_PROBLEM DETAILS_
Look for the line with "Viewport: 1568px width, 690px" in the data below, then reproduce word for word that line and every line after it. Leave out all pictures and add nothing.

_THE DATA_
· · · ·

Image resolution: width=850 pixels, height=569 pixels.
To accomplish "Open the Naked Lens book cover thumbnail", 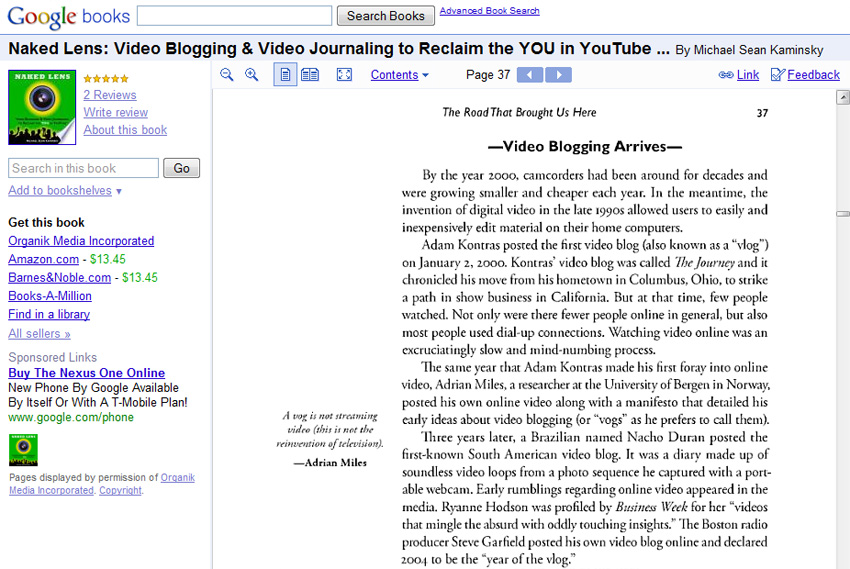I will pyautogui.click(x=42, y=108).

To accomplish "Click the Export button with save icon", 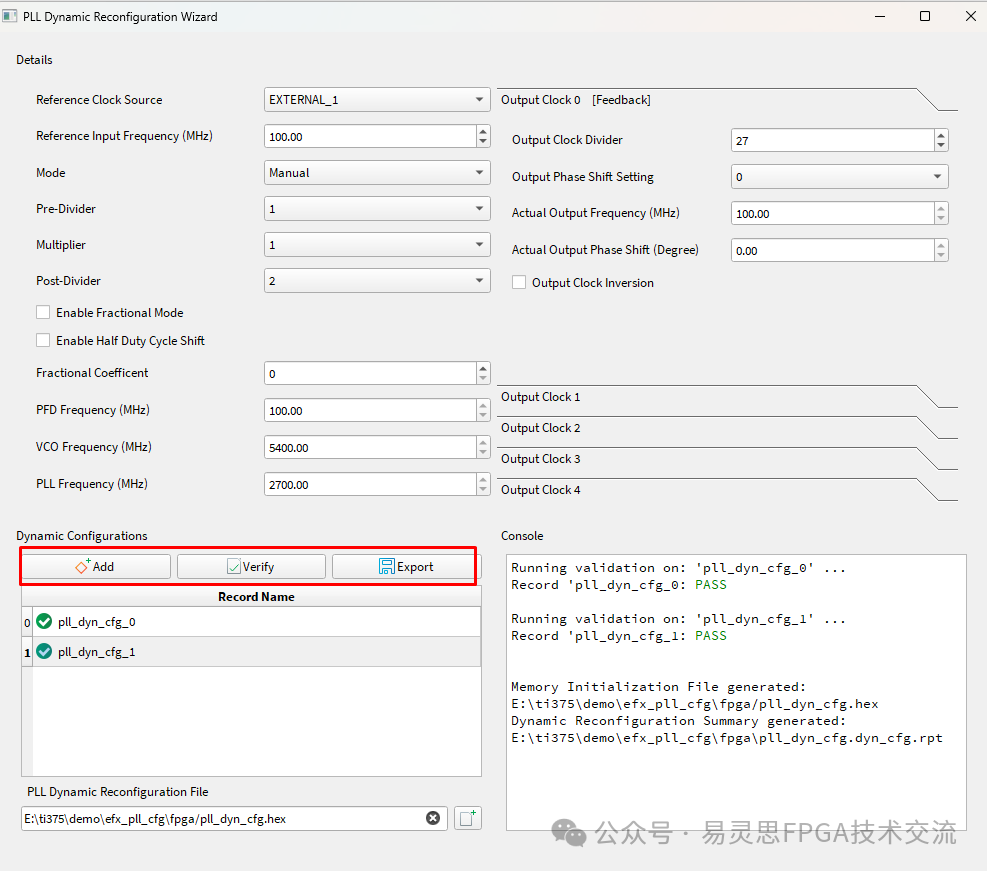I will 406,567.
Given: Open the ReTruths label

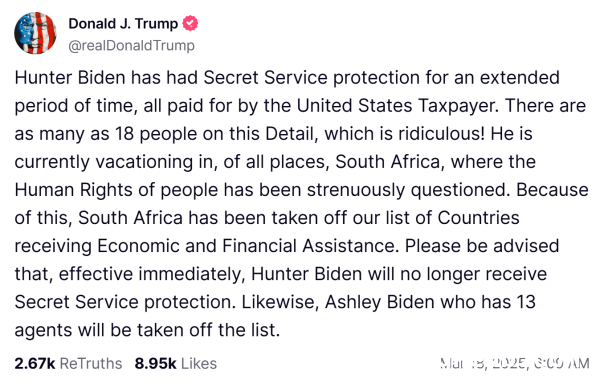Looking at the screenshot, I should (91, 363).
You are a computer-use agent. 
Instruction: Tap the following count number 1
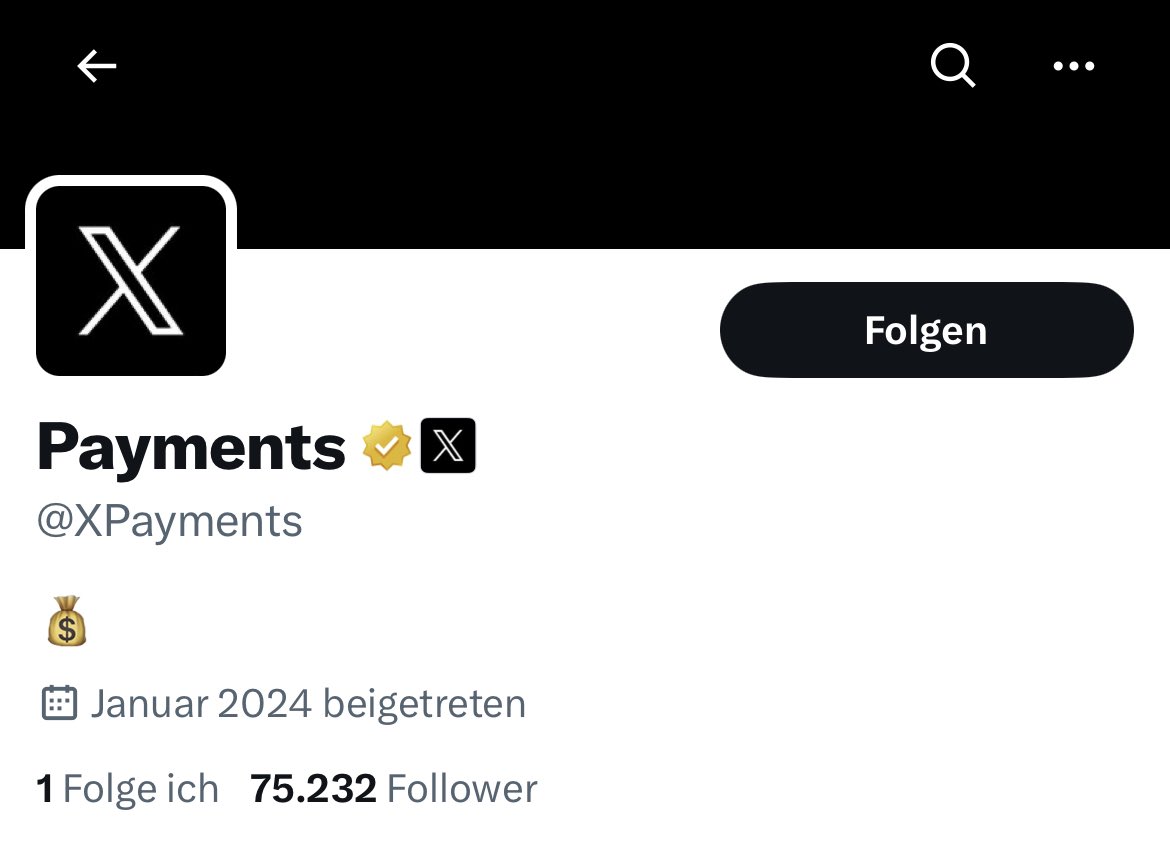[45, 789]
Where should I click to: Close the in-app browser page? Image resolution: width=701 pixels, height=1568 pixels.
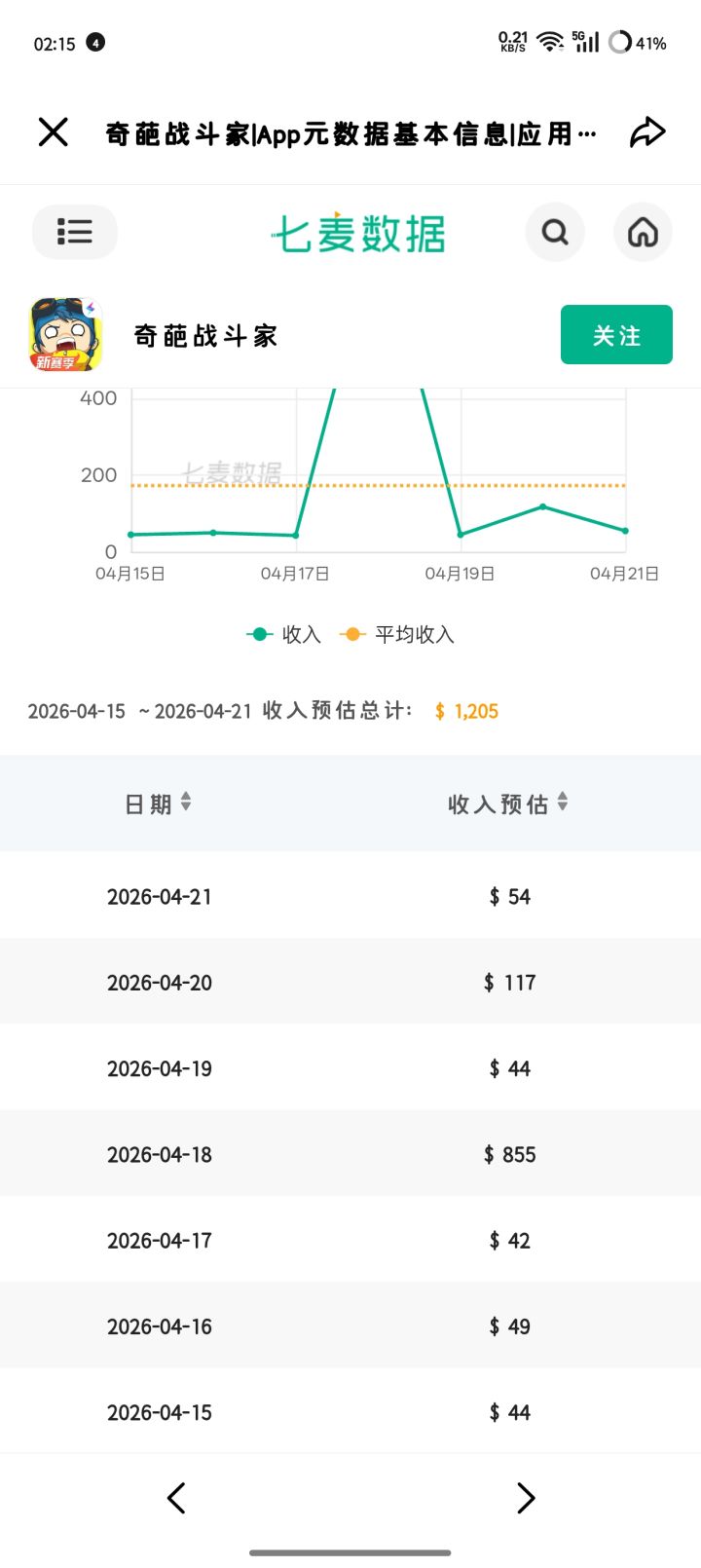[x=54, y=131]
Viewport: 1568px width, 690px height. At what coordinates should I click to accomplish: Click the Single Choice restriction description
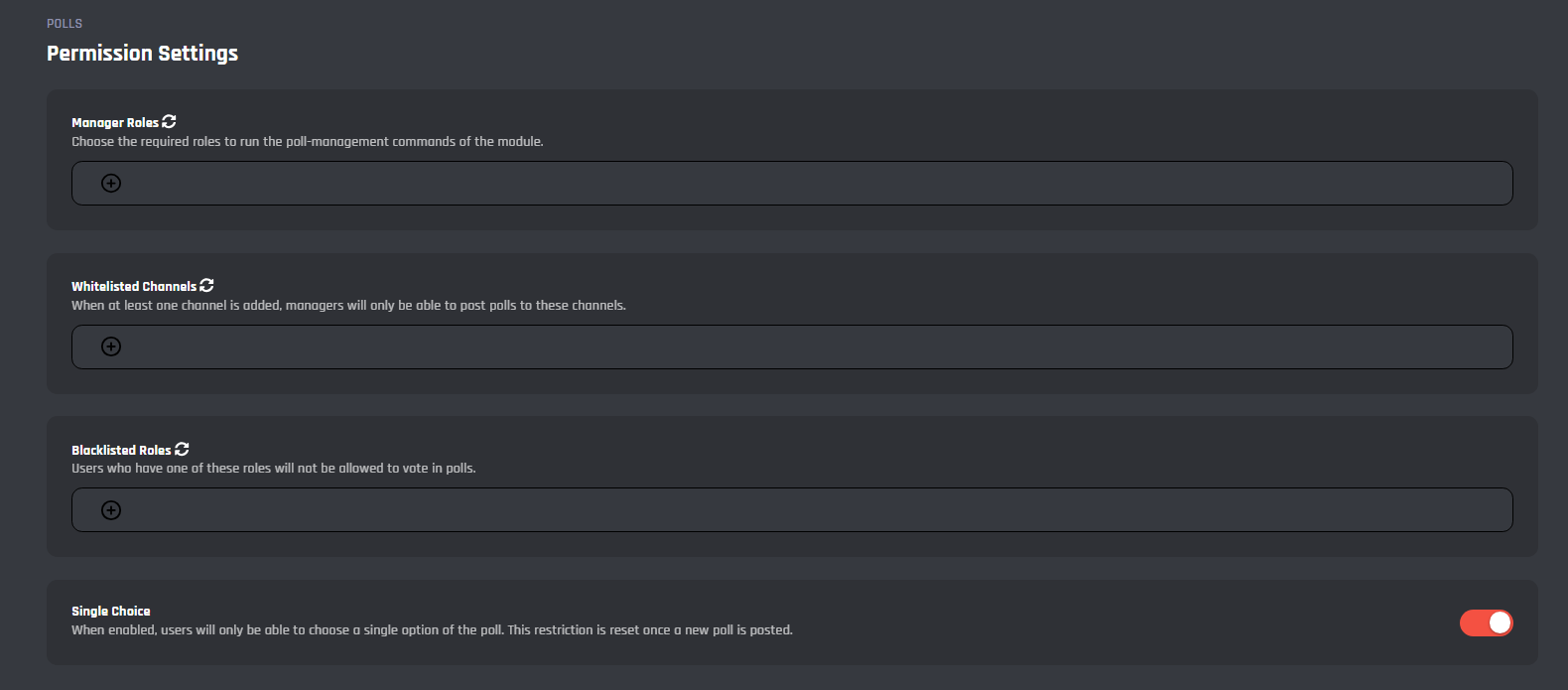tap(432, 630)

· · · ·

_EXERCISE SOLUTION_
Viewport: 1568px width, 690px height. At what coordinates should I click to accomplish: Click the Single Choice restriction description
tap(432, 630)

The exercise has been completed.